AR is Now a Permanent Special Effect in the Advertising World

By Wayne Hall
Senior Copywriter

Augmented reality (AR) technology is common in our daily lives. So common in fact, that many of us don’t bother to call it AR while being very familiar with it.

AR is the enhanced navigation system in automobiles that can superimpose a route over the live view of the road. It’s what sports broadcasters employ during a football game to draw lines on the field to illustrate and analyze plays. IKEA has an AR app that enables customers to view how a piece furniture will look and fit into their homes. And the AR mobile game Pokémon Go has been a global success since its launch in 2016.

As the technology continues to advance, AR has a starring role in advertising and marketing campaigns. According to Statista, AR advertising is on track to generate about $5.2 billion in revenue this year.

One obvious reason is that AR is undeniably engaging and memorable when used to present a product or message. AR differs from virtual reality (VR) technology in that VR is a digital tool that fully emulates the real world through computer-programmed elements. AR, by contrast, allows you to digitally embellish real-world structures.

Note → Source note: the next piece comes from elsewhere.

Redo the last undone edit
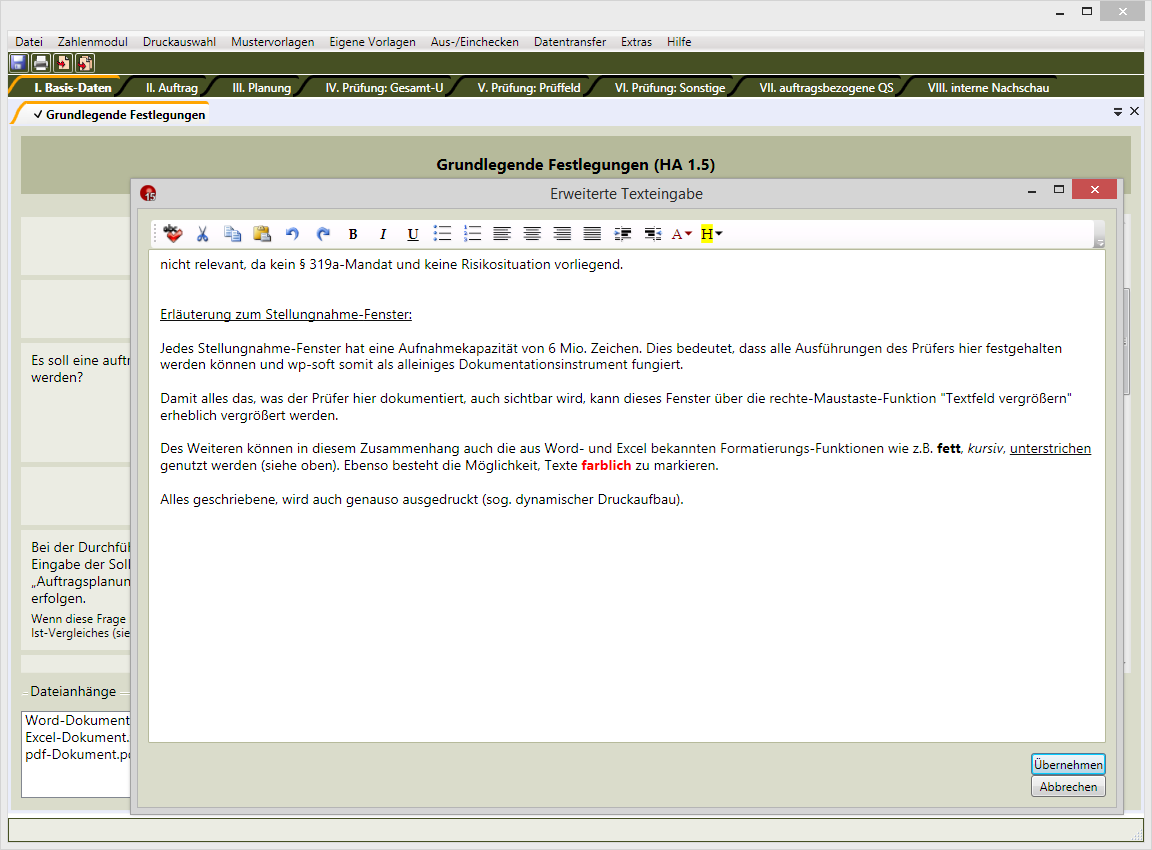 [323, 234]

For example: AR overlays graphic elements onto a camera’s live feed or whatever input device is being used and the user can clearly see reality being augmented. Meanwhile, VR provides a full simulation of physical reality that users can immerse and involve themselves in as a computer controls users’ navigation through an alternate reality.

Key statistics about AR’s growth in advertising, marketing and beyond:

  • Two-thirds (67 percent) of advertising agencies are increasing their AR usage
  • 61 percent of consumers prefer retailers offering AR experiences
  • Between 70-75 percent of people aged 16 to 44 are familiar with AR, whereas this number drops among older demographics
  • 70 percent of consumers view AR as a valuable tool for skill acquisition
  • More than two-thirds of US residents foresee AR becoming a routine part of life in the future
  • 55 percent of consumers find shopping with AR more entertaining
  • 91.7 percent of Gen Z shows strong interest in AR-based shopping
  • The AR market is estimated to be worth more than $50 billion in 2024

There’s a growing number of marketing campaigns that have cleverly and successfully used AR. The popular footwear and apparel brand Converse, in their “Chuck Taylor All-Stars Sampler” app, allowed customers to virtually try on different shoe styles, colors and designs. Another successful AR retail campaign came from the fashion brand Gap, which used AR to enhance customers’ in-store experiences.

Ongoing innovative advances in AR technology (along with artificial intelligence and virtual reality) are rapidly raising the stakes for marketers whose target audiences have become accustomed to interactive and immersive products and services.